We were arrived in Nauvoo the night of July 2nd, so we were there for Independence Day. It was great fun to spend the holiday with family, especially since July 4 is also my mom's birthday. We were there for an entire week, so we covered a lot of territory!
Nauvoo's events included a wagon ride around the entire historic village with a narrative about the various buildings and the people who built them. It was an excellent overview. We took the girls on a number of living history tours - a school, blacksmith and wagon shop, bakery, print shop, post office, and general store. We saw a music or theater performance every day. We had our own "flag raising" and reading on Independence Day - Sunny carried the flag and posted the Colors while her cousin SF called the Color Guard.
We spent A LOT of time at Pioneer Pastimes - an outdoor area with lots of 1840s-period toys and activities, and period clothes to dress up in. Twice while we were there, the touring Brass Band showed up and marched around the area with the kids, while playing their instruments, in a "parade." The kids had all been given metal pipes to hit together to add to the music. It was pretty impressive to watch a very tall (and big) tuba player maneuver himself and the tuba right through the middle of the log cabin playhouse and not miss a note.
Azalea with a pretend sheep at Pioneer Pastimes - she was so funny "talking" to it.
Pioneers! Birdie and Posy dressed up and in the playhouse.
Magnolia in pioneer clothes
Birdie and Posy lined up and ready to march with the brass band for the parade around Pioneer Pastimes.
Sunny (in the jeans shorts) on her way around the circle.
Lined up for our Independence Day flag raising! We had a Color Guard, said the Pledge of Allegiance, and Uncle J read a patriotic poem written by Grandma's father.
Birdie on the wagon ride around Nauvoo, borrowing Grandpa's hat.
Sunny and a lot of cousins (there were 14 kids) greeting and thanking the horses when we finished our wagon ride.
We went to an evening music performance on Independence Day - for the opening number, the children were invited to make hats, march around the ampitheater with the band, and wave flags for the patriotic music. It sounds cutsey and cheesy, but it was actually really cool and moving. Proud to be an American!

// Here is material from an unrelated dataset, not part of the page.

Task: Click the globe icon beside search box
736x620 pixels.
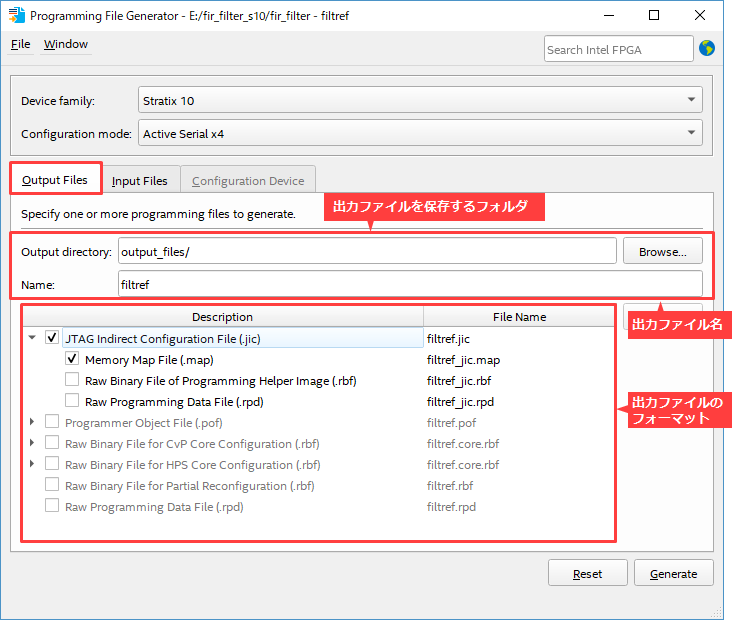Action: point(707,48)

3 sisters and a cousin waiting for a performance to start in the Cultural Hall.
Sunny and her cousin SF got to lead the singing (with the puppets) before the children's play started.
Magnolia and her cousin AK meeting the lead of the children's play outside the theater. Message of the play - be yourself, and everyone has something unique to offer the world.
There is a "country fair" before the evening pageant performances, with games, toys, activities, and a big dance floor and old dances - really fun. The kids loved just spinning themselves dizzy at the side.
Sunny very absorbed in the puppet show, where she also received her own sock puppet to keep.
Birdie making the teddy bear fly! She pulled the ropes back and forth, and it moved up the lines to the top rail where they were tied off.
Grandpa and Grandma pulling our 5 kiddos in a handcart.
After the evening pageant with one of the actors - we had met her and her husband in church a couple of days before, so it was really fun to see them in the performance. "Hey! We know them!" They had come from England (they live in south London) specifically to be in the performances.
Family reunion over, next stop: Kirtland Ohio. When Joseph Smith and his small band of Mormons left New York due to persecution, they went to Kirtland Ohio, which is just outside of Cleveland. He and his family lived over the Newel K. Whitney store for some time before they were able to get their own home. This is the original store, in its original location - it has never been moved. The property around it has been bought by the Church and the road was moved so now this is a walking area all around it and the other original settlement buildings that we were able to tour. We also toured the Kirtland Temple, built by Joseph Smith but is now owned by a different church that was a break-off from the Mormons when Brigham Young moved everyone out to Utah. My parents were with us for the rest of the trip, which, well, was helpful.
Our last visit was to Palmyra NY, where Joseph Smith saw God the Father and Jesus Christ, received and translated the gold plates into the Book of Mormon, and started the Mormon Church. Every summer at the Hill Cumorah, where the plates had been located, there is a night-time performance depicting scenes from the Book of Mormon. The girls were completely absorbed in this pageant, even though it was late at night (they start at 9 pm, when it's dark). They liked it a lot more than either evening performance in Nauvoo, which I didn't expect. The morning after the pageant, we went back to the visitor's center and saw Joseph Smith's home (a replica cabin on the original site) and walked through the Sacred Grove. It was a nice end to our trip.